The function $f\left(x\right)$ defined for all real numbers $x$ has the following properties

$f\left(0\right)=0, f\left(2\right)=2$ and $f^{\text{'}}\left(x\right)=k\left(2x-x^2\right)e^{-x}$ for some constant $k>0$. Find

(a) the intervals on which $f$ is increasing and decreasing and any local maximum or minimum values.

(b) the intervals on which the graph $f$ is concave down and concave up

(c) the function $f\left(x\right)$ and plot its graph.

The graph of the derivative $f^{\text{'}}$ of a continuous function $f$ is shown with $f\left(0\right)=0$

(i) On what intervals, is $f$ increasing or decreasing?

(ii) At what values of $x$ does $f$ have a local maximum or minimum?

(iii) On what intervals, is $f$ concave upward or downward?

(iv) State the $x$-coordinate(s) of the point(s) of inflection.

(v) Assuming that $f\left(0\right)=0$, sketch a graph of $f$. 

Consider the function $f\left(x\right)=\left[\begin{array}{lll}\sqrt{x}\left(\ln x\right),& \mathrm{when} & x>0\\ 0,& \mathrm{for} & x=0\end{array}.\right.$

(a) Find whether $f$ is continuous at $x=0$ or not.

(b) Find the minima and maxima if they exist.

(c) Does $f^{\text{'}}\left(0\right)$ exist? Find $\underset{x\to 0}{\lim }{f}^{\text{'}}\left(x\right)$.

(d) Find the inflection points of the graph $y=f\left(x\right)$.

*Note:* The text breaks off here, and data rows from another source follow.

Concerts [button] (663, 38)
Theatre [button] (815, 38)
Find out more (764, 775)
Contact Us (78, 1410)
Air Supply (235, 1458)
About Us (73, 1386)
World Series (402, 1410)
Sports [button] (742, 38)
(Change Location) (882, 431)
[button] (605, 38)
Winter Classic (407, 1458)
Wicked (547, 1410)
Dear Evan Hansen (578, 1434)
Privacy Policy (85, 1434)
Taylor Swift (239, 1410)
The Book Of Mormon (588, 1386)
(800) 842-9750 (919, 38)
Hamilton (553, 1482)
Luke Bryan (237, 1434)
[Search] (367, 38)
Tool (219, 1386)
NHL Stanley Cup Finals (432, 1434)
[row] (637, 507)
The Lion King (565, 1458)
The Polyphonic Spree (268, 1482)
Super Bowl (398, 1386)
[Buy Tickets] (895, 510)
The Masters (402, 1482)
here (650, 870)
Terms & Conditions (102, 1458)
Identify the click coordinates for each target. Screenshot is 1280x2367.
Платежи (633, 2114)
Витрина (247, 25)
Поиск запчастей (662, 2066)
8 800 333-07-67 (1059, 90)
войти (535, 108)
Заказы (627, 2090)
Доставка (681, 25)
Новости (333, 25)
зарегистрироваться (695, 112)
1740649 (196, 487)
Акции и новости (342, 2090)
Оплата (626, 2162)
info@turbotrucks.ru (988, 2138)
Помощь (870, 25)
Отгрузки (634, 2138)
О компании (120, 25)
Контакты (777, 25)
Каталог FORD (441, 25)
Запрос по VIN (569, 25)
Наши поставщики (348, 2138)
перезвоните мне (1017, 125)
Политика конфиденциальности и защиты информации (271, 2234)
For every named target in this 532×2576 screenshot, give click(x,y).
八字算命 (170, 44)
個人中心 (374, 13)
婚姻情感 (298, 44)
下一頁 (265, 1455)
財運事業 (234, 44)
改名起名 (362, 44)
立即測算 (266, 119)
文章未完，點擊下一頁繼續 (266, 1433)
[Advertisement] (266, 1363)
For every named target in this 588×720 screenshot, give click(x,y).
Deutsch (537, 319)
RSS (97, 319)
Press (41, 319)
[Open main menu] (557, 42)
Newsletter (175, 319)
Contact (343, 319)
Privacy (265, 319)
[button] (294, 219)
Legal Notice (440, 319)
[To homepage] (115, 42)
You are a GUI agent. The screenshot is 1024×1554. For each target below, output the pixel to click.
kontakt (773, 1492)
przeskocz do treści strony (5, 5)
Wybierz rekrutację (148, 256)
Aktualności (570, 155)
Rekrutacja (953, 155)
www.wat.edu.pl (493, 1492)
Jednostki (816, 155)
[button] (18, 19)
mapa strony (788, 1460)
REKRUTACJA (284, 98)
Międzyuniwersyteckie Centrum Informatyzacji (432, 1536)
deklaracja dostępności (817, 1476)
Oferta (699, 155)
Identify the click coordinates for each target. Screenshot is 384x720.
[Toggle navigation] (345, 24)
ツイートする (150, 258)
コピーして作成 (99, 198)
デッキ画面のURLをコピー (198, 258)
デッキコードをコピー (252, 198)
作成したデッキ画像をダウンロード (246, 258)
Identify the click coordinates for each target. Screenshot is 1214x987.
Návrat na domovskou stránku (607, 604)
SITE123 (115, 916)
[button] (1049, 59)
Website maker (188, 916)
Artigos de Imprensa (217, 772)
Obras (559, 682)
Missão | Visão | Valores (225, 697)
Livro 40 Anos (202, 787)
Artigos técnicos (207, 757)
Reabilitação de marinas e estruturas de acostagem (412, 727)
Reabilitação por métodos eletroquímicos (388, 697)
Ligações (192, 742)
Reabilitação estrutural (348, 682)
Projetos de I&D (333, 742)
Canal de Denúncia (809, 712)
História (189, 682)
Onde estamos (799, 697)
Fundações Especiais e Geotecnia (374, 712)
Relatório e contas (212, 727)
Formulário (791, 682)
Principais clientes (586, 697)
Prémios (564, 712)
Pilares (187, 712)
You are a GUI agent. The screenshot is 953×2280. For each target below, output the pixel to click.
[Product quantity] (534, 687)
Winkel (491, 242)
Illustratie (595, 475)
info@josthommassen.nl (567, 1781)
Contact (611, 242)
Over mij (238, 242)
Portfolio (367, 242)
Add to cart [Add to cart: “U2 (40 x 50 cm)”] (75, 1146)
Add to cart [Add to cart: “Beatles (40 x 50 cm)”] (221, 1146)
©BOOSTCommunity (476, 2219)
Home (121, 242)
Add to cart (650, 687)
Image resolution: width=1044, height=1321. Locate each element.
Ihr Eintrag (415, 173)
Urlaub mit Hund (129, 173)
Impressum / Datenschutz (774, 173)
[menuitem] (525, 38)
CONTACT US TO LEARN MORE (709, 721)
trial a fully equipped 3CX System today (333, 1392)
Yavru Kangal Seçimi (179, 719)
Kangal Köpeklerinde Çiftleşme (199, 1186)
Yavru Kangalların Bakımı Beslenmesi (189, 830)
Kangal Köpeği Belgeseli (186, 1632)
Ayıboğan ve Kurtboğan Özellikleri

Consider the function $y=f\left(x\right)=ln\left(1+\sin x\right)$ with $-2\pi \le x\le 2\pi$. Find

(a) the zeroes of $f\left(x\right)$

(b) inflection points, if any on the graph

(c) local maxima and minima of $f\left(x\right)$

(d) asymptotes of the graph

(e) sketch the graph of $f\left(x\right)$ and compute the value of the definite integral ${\int }_{-\pi /2}^{\pi /2}f\left(x\right)dx$.